Around Pinnacle Peak is also another phenomenon, the flash flood. It’s hard to imagine most times of year, but the results of a sudden downpour on baked earth that collects down slope from mountains, is often spectacular. The North Scottsdale Pinnacle Peak area drains in all directions and water runs off the mountains and collects quickly, creating temporary rivers and flash floods in the normally dry arroyos, also known as washes.
The humidity spikes during monsoon season but it also brings down the temperature.So while everyone might gripe about July heat and humidity, the locals are excited to see thunderstorms and will stand outside establishments and homes when the summer storms first appear. Creosote spices the air after a rain and that scent alone may bring an expatriate Arizonan home. .
Air conditioning aside, it seems like everyone has a pool, even if it’s a kid’s blow up kind. So it’s hard to complain about the heat when you are floating in the pool with a cocktail. But let’s say you don’t have a pool, just go to the fabulous Scottsdale Aquatic Center in nearby McDowell Mountain Ranch and as a local you pay only $2 a day to get in and visitors just $3, all for access to lap pools, a lazy river and a fun people pool with a beach. Residents particularly take advantage of the deeply discounted summer specials at local resorts.

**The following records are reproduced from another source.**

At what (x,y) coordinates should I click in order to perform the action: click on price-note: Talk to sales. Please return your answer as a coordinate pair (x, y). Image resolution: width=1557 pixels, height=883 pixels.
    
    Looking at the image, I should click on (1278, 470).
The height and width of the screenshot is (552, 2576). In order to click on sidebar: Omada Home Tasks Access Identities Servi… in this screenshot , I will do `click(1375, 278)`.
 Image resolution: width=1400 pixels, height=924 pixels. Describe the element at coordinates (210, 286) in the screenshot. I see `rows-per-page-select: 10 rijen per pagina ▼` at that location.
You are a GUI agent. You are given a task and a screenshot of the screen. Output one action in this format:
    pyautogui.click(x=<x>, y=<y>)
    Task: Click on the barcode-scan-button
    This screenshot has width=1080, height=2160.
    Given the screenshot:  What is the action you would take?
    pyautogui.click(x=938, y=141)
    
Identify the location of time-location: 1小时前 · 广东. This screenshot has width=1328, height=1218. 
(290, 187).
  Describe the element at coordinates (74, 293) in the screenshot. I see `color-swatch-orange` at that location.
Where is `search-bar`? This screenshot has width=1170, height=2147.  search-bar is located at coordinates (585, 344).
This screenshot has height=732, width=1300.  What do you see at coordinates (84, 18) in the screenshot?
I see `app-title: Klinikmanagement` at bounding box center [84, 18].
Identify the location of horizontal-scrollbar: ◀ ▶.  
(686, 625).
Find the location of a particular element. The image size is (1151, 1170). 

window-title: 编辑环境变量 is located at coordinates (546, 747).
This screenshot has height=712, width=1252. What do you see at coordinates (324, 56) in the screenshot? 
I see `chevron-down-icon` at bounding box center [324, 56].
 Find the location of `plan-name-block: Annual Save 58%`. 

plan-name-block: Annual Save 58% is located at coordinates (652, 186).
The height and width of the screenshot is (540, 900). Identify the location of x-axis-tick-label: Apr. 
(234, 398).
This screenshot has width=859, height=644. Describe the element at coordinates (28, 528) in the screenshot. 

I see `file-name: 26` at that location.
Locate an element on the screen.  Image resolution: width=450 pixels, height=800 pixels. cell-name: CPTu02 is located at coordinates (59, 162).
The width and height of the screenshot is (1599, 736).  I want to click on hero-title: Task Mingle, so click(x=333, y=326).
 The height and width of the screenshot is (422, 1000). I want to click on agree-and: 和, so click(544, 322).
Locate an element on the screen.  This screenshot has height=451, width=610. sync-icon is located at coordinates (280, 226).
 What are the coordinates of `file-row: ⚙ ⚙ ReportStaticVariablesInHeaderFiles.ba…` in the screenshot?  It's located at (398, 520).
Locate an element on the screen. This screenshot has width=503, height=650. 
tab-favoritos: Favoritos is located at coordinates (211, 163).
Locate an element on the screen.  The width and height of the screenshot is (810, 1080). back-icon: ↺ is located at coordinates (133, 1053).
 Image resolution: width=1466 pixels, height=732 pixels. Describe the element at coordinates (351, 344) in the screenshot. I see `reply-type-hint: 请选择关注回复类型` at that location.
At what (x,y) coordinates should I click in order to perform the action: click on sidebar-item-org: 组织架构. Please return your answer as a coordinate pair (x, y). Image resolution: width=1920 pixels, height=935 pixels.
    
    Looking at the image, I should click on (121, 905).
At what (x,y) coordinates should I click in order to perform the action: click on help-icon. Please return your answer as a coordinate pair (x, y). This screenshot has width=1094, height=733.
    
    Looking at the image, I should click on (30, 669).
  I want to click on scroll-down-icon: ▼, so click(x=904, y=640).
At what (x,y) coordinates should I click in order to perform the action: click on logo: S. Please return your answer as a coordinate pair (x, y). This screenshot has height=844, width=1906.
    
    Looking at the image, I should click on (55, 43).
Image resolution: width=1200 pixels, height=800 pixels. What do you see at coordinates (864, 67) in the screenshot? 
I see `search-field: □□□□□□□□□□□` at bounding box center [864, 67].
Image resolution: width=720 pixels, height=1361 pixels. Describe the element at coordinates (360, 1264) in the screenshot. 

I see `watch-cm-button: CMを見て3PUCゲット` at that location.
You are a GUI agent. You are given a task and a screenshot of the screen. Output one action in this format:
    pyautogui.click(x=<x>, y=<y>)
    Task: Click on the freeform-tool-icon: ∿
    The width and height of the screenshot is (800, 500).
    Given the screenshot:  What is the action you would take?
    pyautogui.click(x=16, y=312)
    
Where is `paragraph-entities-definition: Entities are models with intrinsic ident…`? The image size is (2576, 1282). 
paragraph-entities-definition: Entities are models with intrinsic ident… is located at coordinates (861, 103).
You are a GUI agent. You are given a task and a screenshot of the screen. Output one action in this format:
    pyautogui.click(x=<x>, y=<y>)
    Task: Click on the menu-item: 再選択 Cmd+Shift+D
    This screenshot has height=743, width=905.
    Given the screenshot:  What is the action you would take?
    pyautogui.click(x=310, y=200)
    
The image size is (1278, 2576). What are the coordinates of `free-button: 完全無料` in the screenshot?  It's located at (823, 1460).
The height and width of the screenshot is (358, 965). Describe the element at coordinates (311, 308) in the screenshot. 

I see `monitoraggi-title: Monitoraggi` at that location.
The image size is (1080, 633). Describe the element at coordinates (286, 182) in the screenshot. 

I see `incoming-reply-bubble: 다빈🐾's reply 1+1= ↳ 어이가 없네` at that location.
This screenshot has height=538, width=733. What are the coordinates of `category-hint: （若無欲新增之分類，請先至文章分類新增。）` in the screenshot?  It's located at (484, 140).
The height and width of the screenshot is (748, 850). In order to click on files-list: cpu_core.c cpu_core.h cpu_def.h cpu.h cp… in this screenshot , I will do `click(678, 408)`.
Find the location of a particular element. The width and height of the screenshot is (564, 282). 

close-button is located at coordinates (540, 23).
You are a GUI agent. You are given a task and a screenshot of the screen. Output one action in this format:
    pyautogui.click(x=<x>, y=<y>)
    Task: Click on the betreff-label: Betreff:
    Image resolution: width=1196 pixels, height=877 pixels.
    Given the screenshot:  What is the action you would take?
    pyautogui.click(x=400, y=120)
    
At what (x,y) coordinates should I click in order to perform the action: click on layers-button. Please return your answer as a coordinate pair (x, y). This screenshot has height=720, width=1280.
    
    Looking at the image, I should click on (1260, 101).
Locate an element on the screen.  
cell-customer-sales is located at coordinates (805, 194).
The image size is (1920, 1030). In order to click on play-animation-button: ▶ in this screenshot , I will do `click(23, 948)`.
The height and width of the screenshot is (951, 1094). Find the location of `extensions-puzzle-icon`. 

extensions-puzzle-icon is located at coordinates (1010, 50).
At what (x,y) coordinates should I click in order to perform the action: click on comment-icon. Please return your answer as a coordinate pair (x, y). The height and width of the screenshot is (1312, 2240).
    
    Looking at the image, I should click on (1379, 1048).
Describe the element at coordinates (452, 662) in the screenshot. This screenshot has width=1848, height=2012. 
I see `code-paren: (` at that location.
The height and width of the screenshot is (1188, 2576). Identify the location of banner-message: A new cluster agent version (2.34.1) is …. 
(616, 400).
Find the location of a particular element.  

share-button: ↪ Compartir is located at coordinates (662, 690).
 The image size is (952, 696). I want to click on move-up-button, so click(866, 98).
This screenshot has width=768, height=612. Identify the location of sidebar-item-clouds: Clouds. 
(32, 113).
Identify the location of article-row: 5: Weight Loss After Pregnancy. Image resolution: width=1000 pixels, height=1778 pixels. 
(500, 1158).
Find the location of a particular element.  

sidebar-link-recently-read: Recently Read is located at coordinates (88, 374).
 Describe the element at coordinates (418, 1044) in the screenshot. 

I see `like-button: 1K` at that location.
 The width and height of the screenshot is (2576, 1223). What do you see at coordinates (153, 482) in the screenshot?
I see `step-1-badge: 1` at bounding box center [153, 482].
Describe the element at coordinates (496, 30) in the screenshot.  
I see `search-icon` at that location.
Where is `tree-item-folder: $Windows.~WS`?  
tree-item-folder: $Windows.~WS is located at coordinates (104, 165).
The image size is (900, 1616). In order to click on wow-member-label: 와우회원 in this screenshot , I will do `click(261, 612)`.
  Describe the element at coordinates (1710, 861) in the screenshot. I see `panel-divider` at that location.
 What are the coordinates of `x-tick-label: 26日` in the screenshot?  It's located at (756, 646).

Frankly mid-September, after the monsoons, through early October, are still toasty, highs still in the 90's, although the nights cool off and the irascible solar orb seems to be relaxing from its position overhead. On the other hand, early to mid-October is a great time to take a quick road trip to see the aspens changing in the high country and attend an Octoberfest in an Arizona mountain town.
Mid-October through mid-December is more Mediterranean-like, with warm days in the senventies and cool nights.
Snowbirds arrive like clockwork the middle of October and the many locally-owned restaurants and shops begin to vibe with activity. Thanksgiving is always a wonderful holiday with gorgeous weather, and we wonder why anyone with a relative here in the Valley wouldn’t be visiting during this time. New Year’s Day has been beautiful for many years. We know this because we don’t miss the Greasewood New Year’s Day Pig Roast. Wear your leathers and you may want to sidle up to one of the fire pits late in the afternoon, but it’s usually a sure bet, with highs in the sixties. Christmas and New Years are great times to be in the Valley and to live around Pinnacle Peak.
A Sunny Disposition
It hardly ever rains here for extended days at a time, and it’s very rare to have a full day of nonstop precipitation. Averaging 11 inches a year, even when it does rain, it feels less humid than many other locales when it is raining. Sounds odd, but the air just doesn’t get that saturated. If you travel to the higher country of the Grand Canyon, Sedona, Prescott, White Mountains or Flagstaff, be aware the weather is very different, perhaps twenty degrees or more cooler.